Song by Mina and Adriano Celentano

from the album Mina Celentano
- Released: 1998
- Genre: Pop
- Songwriters: Gianni Donzelli; Vincenzo Leomporro;
- Producer: Massimiliano Pani

= Acqua e sale =

"Acqua e sale" ("Water and Salt") is a song written by Gianni Donzelli and Vincenzo Leomporro from the Italian band Audio 2. It was recorded by singers Mina and Adriano Celentano in 1998 for their collaborative album Mina Celentano, and was produced by Mina's son Massimiliano Pani. It was certified gold record in the Italian charts in 2017 and platinum record in 2019.

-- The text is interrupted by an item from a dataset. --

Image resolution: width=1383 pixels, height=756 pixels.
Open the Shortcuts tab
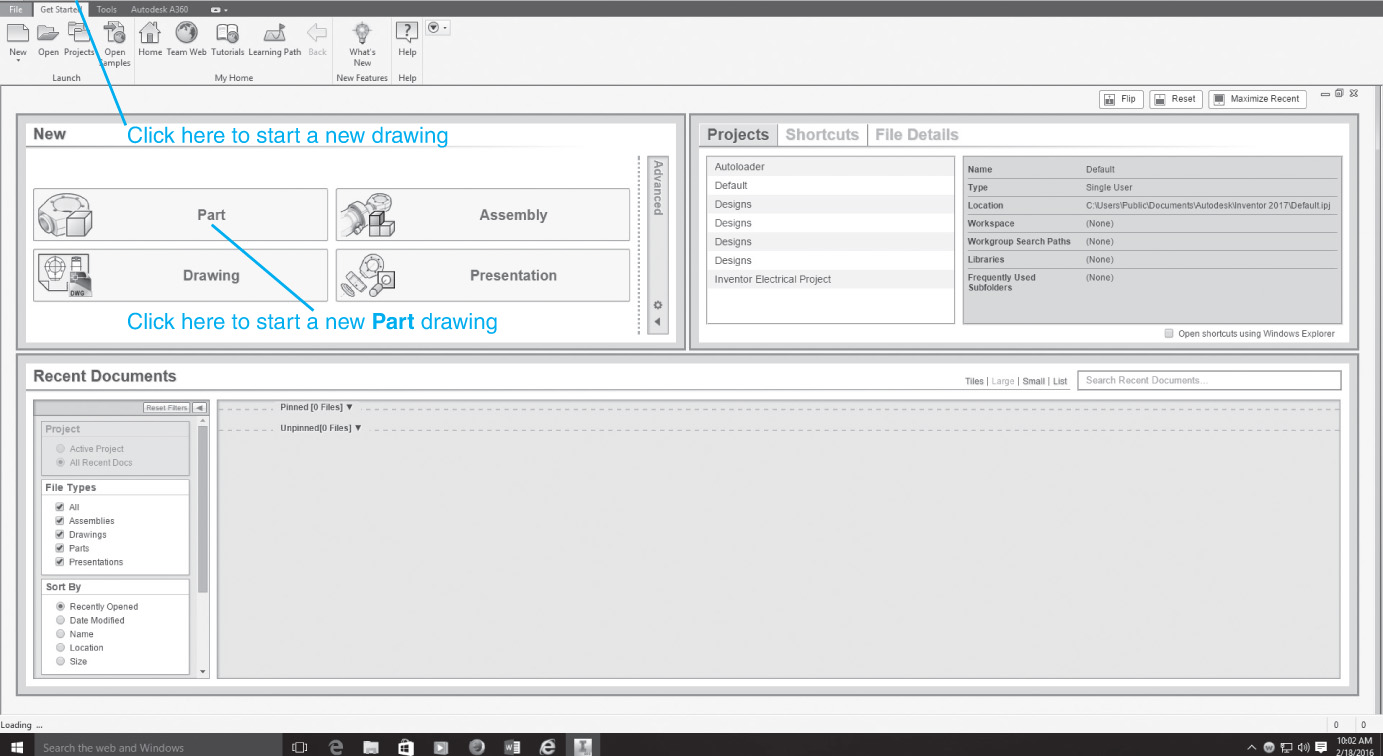point(821,134)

Mina would later re-record the song in Spanish with Miguel Bosé, as "Agua y sal". It is included in Mina's and Bosé's respective 2007 albums Todavía and Papito.

==Charts==

Chart performance for "Acqua e sale"
| Chart (2012) | Peak position |
|---|---|
| Italy (FIMI) | 88 |

==Certifications==

Certifications for "Acqua e sale"
| Region | Certification | Certified units/sales |
| Italy (FIMI) Sales since 2009 | 2× Platinum | 100,000^{‡} |
^{‡} Sales+streaming figures based on certification alone.